第七章 たまには江戸時代で遊ぼう

第七章 プロローグ

 世界を受け入れられぬ者は、世界を憎む。世界に受け入れられぬ者も、世界を憎む。

 世界は人によって作られる。世界の色は人によって染められる。染め上げられた色に染まらない者は、つまはじきにされる。故に憎む。迎合しなくてはならない。さもなくば生きられない。だがそれもまた辛い人生だ。故に憎む。


 雫野累は世界を憎んでいる。日常社会を平和に暮らす人々を憎んでいる。平和そのものを憎んでいる。

 だが同時に恐れている。引け目を感じている。罪悪感を抱いている。血塗られた過去を持つ自分が、平和な日常とは相容れぬ存在であり、彼等にとって恐るべき破壊者であるということを自覚するが故に、拒んでいる。

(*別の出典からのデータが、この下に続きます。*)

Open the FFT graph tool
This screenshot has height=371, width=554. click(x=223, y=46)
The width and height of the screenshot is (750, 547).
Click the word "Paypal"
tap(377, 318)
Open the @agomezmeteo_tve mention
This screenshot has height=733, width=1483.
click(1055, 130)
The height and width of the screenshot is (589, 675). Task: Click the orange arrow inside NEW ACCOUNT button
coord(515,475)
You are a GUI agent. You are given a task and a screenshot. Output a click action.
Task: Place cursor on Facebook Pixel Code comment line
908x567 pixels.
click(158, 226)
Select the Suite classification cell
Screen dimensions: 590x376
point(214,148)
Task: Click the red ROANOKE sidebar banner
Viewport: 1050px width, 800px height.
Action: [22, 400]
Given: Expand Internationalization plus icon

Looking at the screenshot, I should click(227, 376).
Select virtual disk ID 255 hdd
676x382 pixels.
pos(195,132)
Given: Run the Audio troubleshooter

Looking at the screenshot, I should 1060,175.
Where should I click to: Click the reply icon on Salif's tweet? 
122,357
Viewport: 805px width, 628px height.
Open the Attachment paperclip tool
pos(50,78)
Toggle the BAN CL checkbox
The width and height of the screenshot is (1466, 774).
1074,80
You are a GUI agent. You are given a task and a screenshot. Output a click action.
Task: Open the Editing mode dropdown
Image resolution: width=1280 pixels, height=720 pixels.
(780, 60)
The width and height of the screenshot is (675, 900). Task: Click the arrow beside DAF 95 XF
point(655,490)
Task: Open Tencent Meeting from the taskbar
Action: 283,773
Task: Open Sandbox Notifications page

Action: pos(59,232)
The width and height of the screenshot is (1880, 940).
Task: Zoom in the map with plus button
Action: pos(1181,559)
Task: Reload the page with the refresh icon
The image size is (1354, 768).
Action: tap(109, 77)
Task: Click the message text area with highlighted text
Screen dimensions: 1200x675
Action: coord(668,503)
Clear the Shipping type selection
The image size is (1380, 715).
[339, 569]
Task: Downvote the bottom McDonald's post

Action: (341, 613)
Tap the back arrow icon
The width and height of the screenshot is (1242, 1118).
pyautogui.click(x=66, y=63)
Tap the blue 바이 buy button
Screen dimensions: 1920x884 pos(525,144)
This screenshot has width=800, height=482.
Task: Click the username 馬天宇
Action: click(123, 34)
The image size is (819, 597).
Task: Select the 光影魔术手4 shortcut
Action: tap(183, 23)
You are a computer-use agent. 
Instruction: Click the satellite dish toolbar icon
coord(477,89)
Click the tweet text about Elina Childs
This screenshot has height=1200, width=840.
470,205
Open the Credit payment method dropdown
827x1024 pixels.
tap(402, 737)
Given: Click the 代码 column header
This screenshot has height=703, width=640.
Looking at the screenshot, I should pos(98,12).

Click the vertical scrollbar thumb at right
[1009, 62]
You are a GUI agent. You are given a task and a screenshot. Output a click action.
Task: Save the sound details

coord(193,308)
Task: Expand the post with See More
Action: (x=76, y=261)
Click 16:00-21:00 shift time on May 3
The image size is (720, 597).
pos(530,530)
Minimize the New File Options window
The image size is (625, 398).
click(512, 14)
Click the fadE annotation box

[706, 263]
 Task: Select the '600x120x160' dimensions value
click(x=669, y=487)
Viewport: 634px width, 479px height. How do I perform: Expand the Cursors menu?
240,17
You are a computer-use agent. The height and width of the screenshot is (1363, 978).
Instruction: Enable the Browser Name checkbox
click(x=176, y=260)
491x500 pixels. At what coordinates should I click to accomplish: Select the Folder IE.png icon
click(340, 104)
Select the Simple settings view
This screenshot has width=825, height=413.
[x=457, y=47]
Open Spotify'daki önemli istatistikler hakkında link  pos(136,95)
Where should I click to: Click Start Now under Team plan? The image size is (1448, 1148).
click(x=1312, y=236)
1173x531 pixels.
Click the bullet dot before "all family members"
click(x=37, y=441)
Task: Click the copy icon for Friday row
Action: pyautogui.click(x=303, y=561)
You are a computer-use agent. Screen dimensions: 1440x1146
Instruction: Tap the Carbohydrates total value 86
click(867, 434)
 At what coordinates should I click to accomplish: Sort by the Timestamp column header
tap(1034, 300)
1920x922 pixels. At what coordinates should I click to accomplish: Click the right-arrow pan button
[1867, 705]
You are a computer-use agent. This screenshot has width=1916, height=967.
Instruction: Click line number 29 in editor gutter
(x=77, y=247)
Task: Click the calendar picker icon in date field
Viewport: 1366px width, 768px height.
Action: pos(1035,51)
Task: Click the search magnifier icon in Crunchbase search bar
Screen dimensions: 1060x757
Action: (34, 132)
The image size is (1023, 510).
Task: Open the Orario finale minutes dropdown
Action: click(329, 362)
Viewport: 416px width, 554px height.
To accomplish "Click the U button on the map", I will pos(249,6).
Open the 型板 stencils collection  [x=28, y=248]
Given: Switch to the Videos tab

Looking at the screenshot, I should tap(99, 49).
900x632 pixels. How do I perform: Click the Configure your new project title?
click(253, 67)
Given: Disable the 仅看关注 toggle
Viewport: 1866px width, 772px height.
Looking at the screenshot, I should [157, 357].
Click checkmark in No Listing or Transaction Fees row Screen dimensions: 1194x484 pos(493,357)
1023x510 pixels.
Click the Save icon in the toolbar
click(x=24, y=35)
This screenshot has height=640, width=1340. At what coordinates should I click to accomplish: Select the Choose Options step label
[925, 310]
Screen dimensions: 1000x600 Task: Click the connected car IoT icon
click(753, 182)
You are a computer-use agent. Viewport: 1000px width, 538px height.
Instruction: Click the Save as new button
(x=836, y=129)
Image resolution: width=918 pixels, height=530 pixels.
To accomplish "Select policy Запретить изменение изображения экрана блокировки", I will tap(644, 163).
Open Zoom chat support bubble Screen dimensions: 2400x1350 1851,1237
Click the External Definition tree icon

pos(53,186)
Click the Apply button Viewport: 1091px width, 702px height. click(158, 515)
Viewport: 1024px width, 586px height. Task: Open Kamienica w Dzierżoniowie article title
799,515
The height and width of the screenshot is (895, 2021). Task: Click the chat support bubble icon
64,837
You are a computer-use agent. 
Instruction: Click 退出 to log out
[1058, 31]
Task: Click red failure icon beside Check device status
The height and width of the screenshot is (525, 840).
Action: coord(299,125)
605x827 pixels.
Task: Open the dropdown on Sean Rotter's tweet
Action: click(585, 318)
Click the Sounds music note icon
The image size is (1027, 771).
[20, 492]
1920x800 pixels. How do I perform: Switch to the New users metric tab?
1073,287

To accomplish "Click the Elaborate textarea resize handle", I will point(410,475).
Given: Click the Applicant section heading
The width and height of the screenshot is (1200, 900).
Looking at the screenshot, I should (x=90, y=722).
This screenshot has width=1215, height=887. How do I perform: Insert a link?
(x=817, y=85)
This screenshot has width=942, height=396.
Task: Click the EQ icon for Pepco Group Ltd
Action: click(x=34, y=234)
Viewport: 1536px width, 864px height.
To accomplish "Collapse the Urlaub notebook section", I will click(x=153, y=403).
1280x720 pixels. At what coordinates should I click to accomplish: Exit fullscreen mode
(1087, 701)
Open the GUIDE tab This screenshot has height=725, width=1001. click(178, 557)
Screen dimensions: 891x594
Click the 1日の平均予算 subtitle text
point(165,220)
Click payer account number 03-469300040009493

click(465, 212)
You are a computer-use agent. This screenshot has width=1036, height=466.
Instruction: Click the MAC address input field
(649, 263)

 平和な日常から外れた人間相手には心が許せる。血の匂いを漂わせる者は同族と見なしている。世界からつまはじきにされている人間にも、優しい気持ちになれる。


 累は己の過去が疎ましくて仕方が無い。何もかも憎み続け、罪を重ね続けた過去が、累の魂に重くのしかかっている。

 不老不死の命を捨てて死んでしまえば――冥界へと旅立ち転生の枠に戻れば、罪の意識からも解放されるであろうにも関わらず、死ぬという選択肢を取る事もしない。カルマを背負いながら行き続けている。

 何故なら累は幾百年の年月を生きながら、未だに掴んでいないからだ。納得しうる答えを得ていない。これだけの時間を生きてなお、求める真実へと辿り着けずにいる。

 世界そのものが累にとっての脅威であり敵であると見なし、累は世界に災厄を撒き散らし続けてきた。累はそれを悔やんでいる。転生を経た想い人と悲願の再会を果たしても、自らが背負った罪業の苦からは逃れられずにいる。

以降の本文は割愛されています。